[Saved entries]
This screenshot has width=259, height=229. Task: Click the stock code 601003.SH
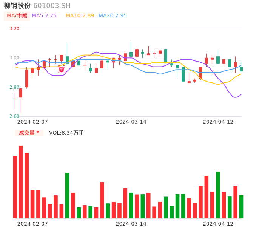52,6
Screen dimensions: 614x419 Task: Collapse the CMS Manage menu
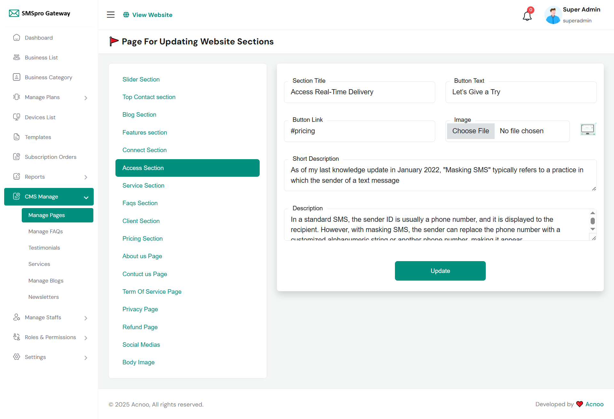click(x=86, y=197)
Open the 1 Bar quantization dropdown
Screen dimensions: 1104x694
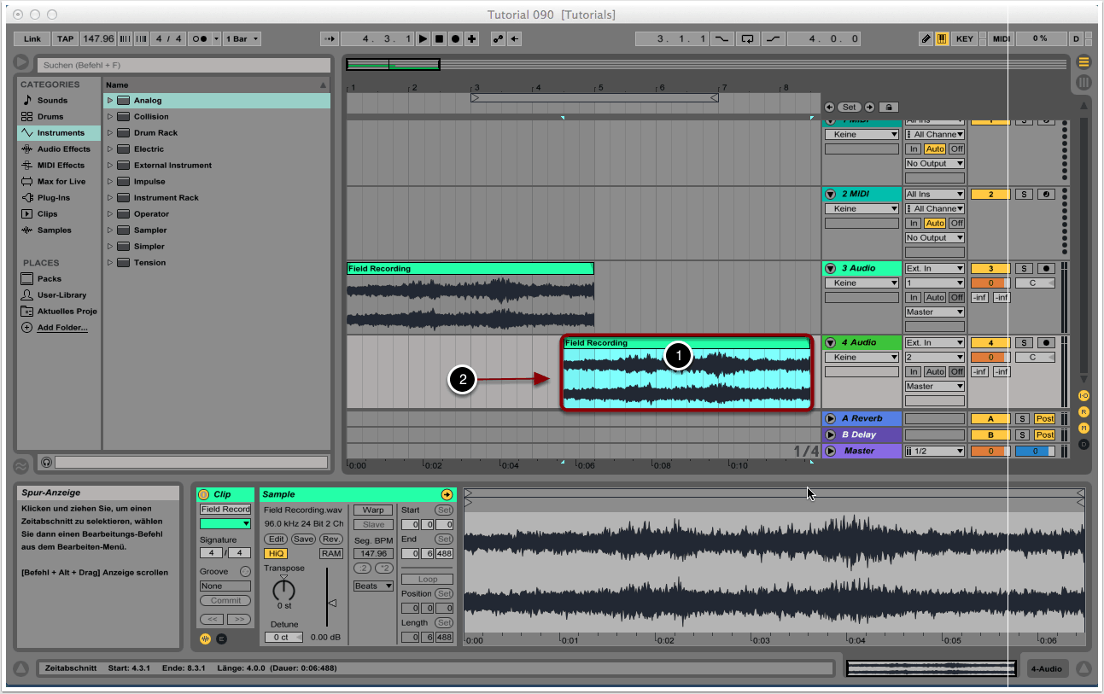point(242,39)
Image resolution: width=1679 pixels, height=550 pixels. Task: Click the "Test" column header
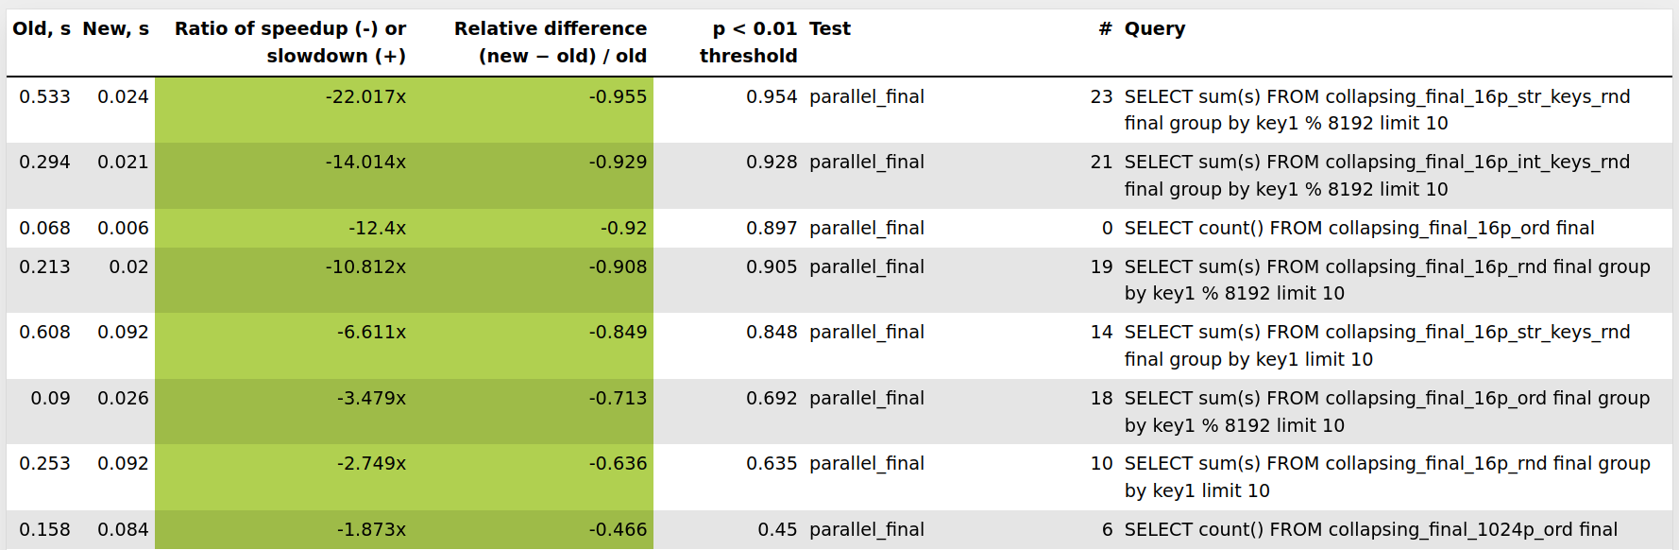[x=830, y=29]
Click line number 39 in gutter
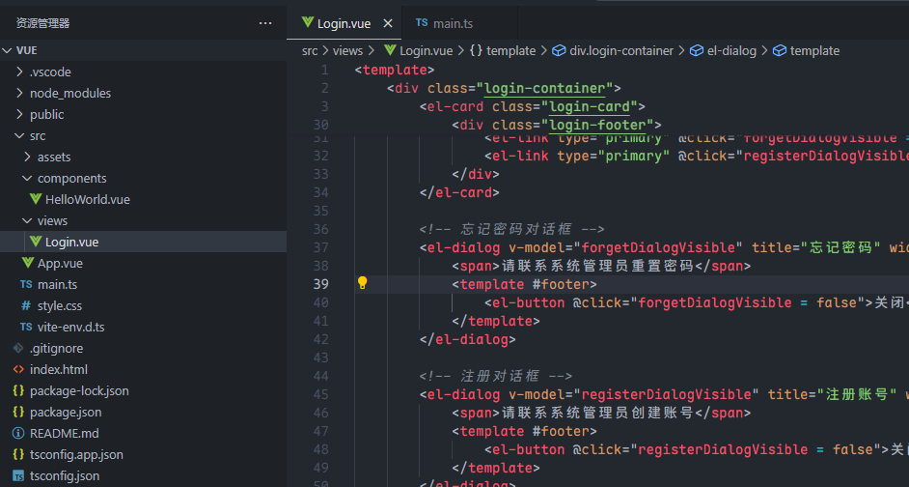 pyautogui.click(x=320, y=284)
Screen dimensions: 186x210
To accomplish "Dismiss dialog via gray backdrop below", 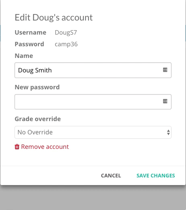I will (93, 198).
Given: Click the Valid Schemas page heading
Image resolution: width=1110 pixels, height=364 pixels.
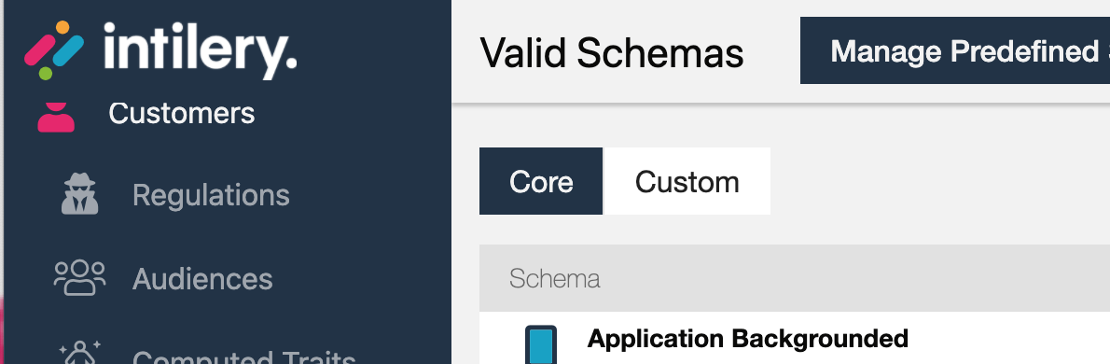Looking at the screenshot, I should pos(612,53).
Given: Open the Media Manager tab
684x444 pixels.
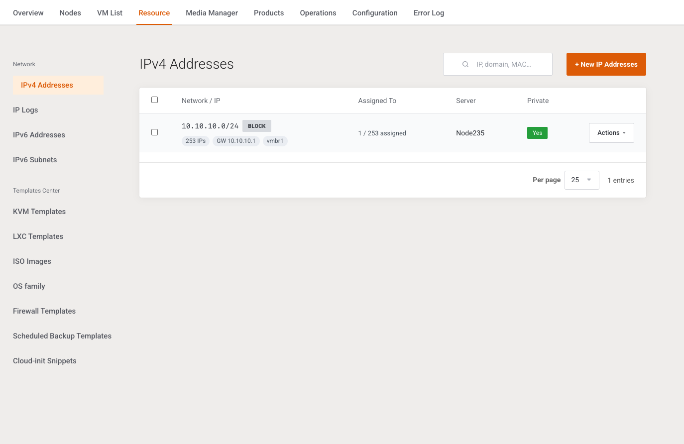Looking at the screenshot, I should point(212,13).

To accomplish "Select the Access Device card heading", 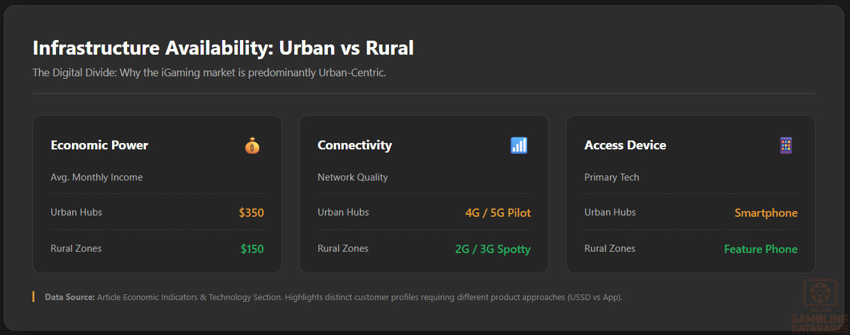I will (625, 146).
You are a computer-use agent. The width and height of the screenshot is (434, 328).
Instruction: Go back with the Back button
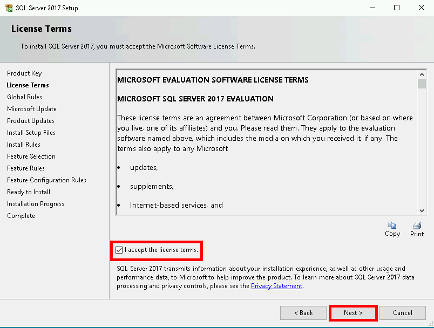[303, 313]
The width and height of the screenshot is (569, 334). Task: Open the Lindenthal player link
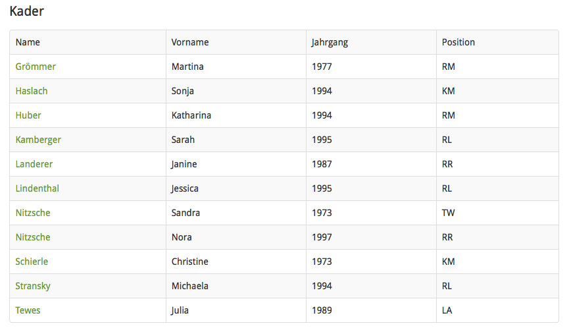pyautogui.click(x=37, y=188)
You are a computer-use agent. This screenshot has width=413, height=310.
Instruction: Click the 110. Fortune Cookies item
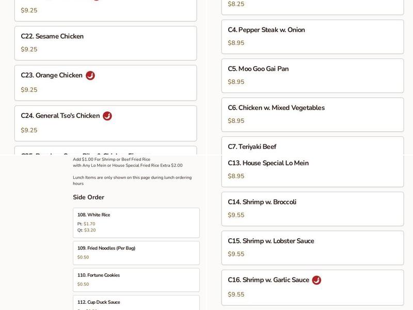pyautogui.click(x=137, y=280)
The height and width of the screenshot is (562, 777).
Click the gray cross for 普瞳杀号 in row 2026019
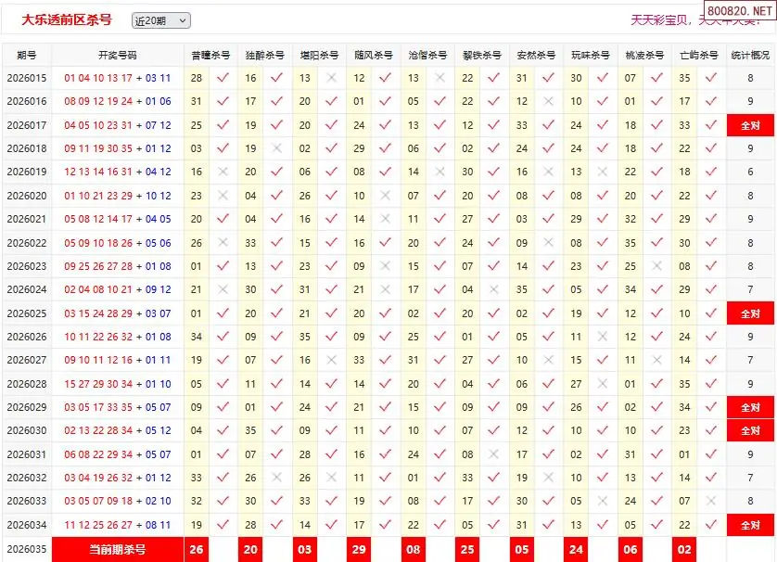pos(223,172)
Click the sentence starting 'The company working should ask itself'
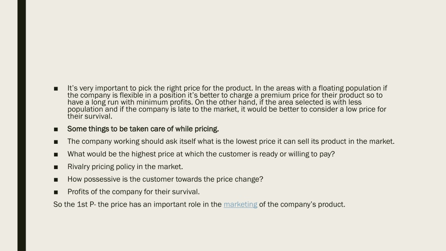 231,142
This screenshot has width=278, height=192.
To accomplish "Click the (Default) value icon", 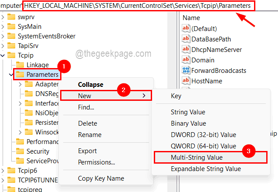I will 186,28.
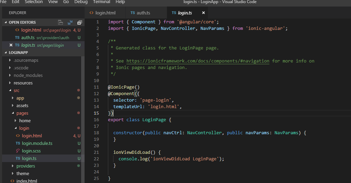Open the ionicframework.com docs link in comment
The height and width of the screenshot is (183, 351).
click(198, 61)
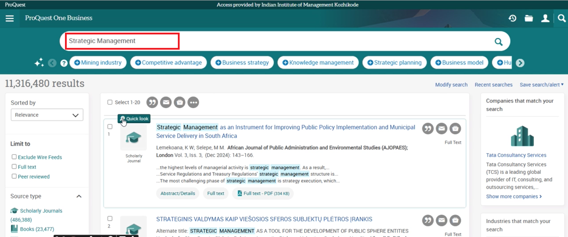This screenshot has height=237, width=568.
Task: Open the Save search/alert dropdown
Action: (541, 85)
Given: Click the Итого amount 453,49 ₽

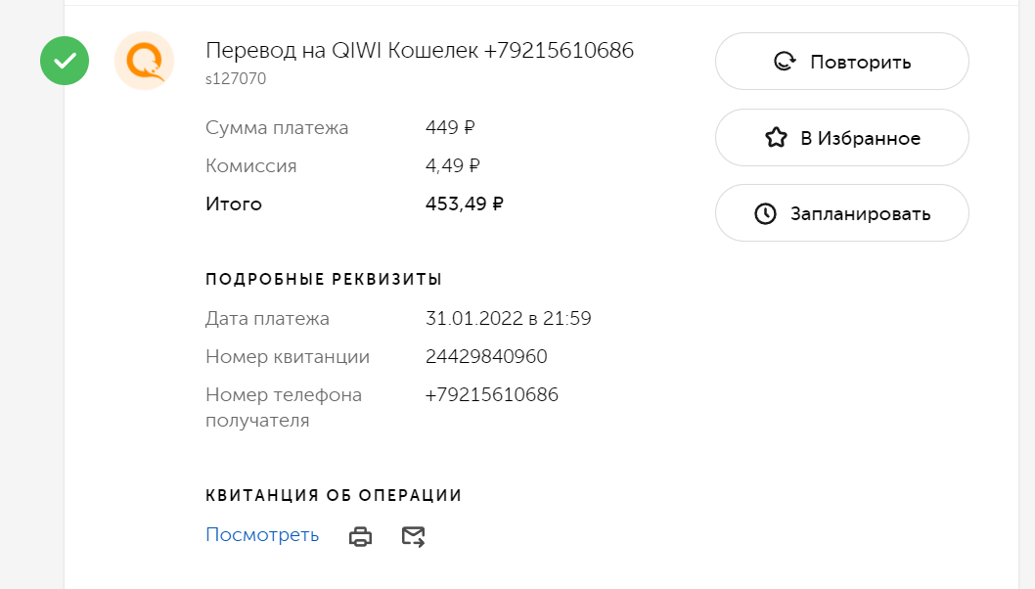Looking at the screenshot, I should point(465,204).
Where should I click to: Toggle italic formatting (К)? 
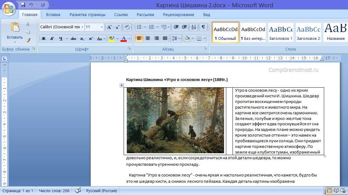coord(52,39)
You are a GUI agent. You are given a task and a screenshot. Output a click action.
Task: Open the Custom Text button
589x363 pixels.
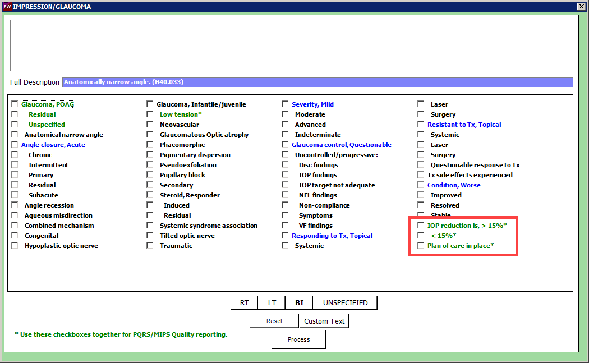pyautogui.click(x=324, y=321)
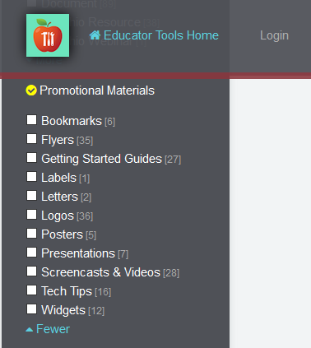Check the Bookmarks checkbox
The height and width of the screenshot is (348, 311).
[31, 120]
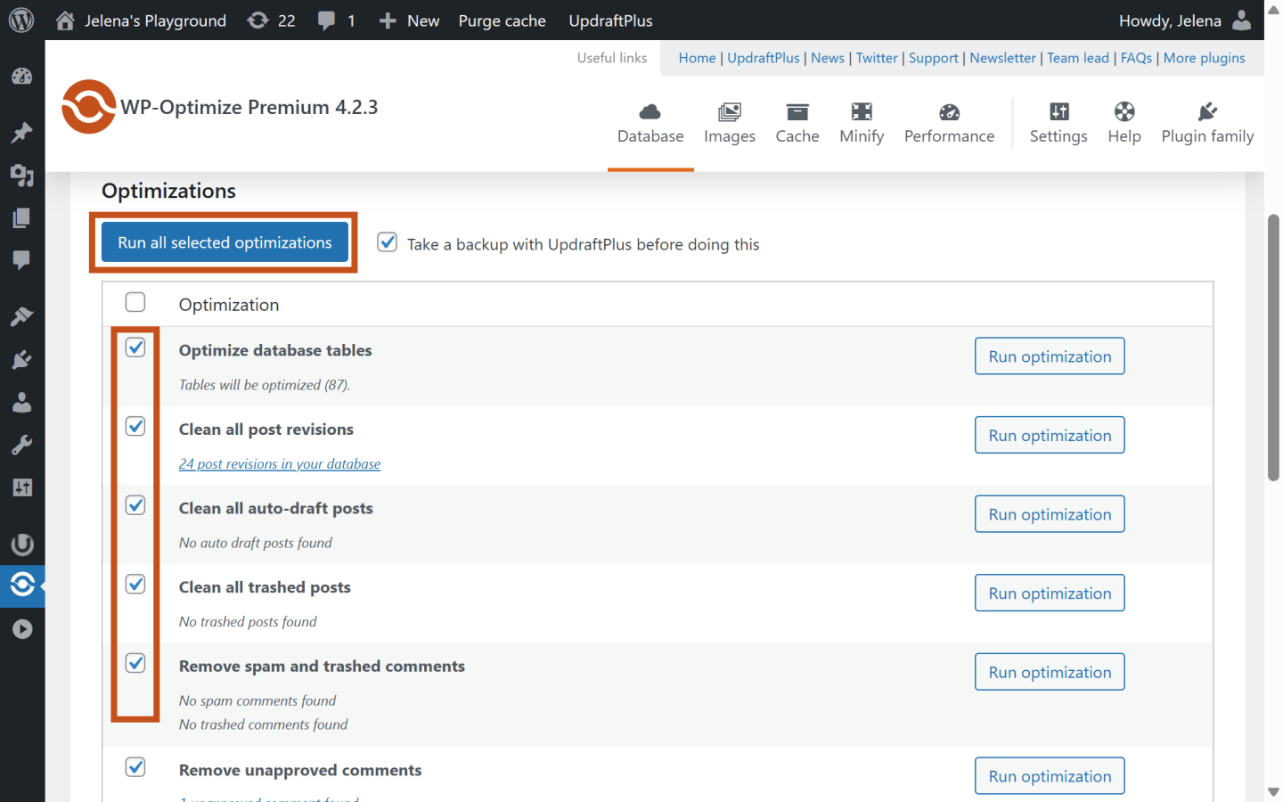1283x802 pixels.
Task: Open the Performance section of WP-Optimize
Action: point(948,123)
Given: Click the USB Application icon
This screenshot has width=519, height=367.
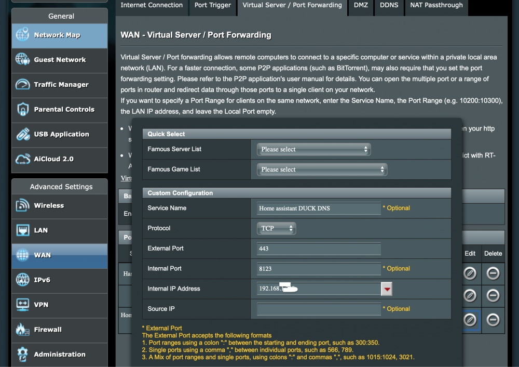Looking at the screenshot, I should (23, 134).
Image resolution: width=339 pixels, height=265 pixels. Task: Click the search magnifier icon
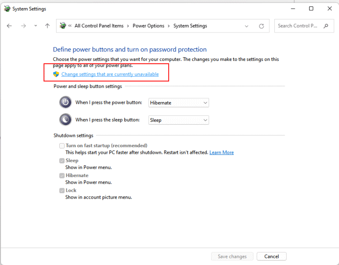[x=325, y=26]
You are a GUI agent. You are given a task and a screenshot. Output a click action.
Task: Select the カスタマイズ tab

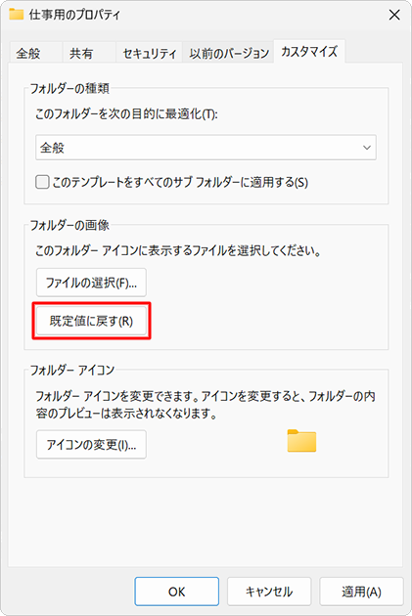point(309,51)
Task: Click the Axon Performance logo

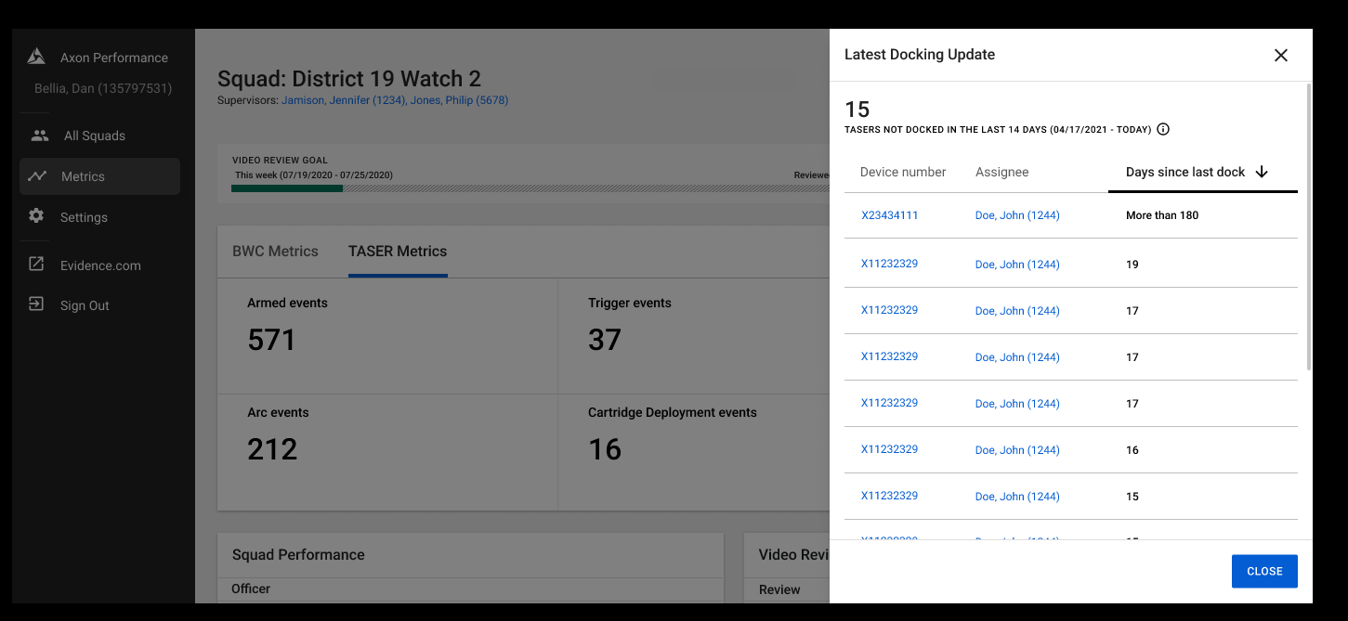Action: [x=35, y=55]
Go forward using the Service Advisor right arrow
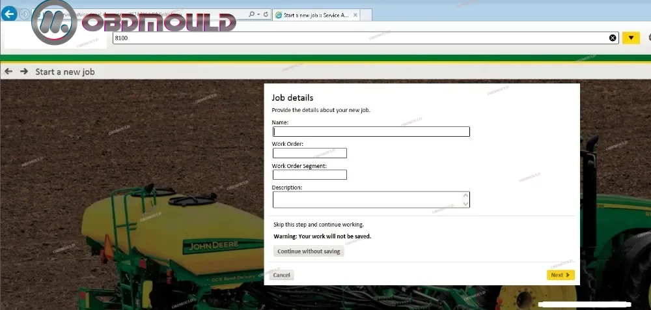Viewport: 651px width, 310px height. click(24, 72)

* Task brief:
Where the word "agent" occurs in a line of the entries above, count that line, and reply with the total only.

* Response below:
4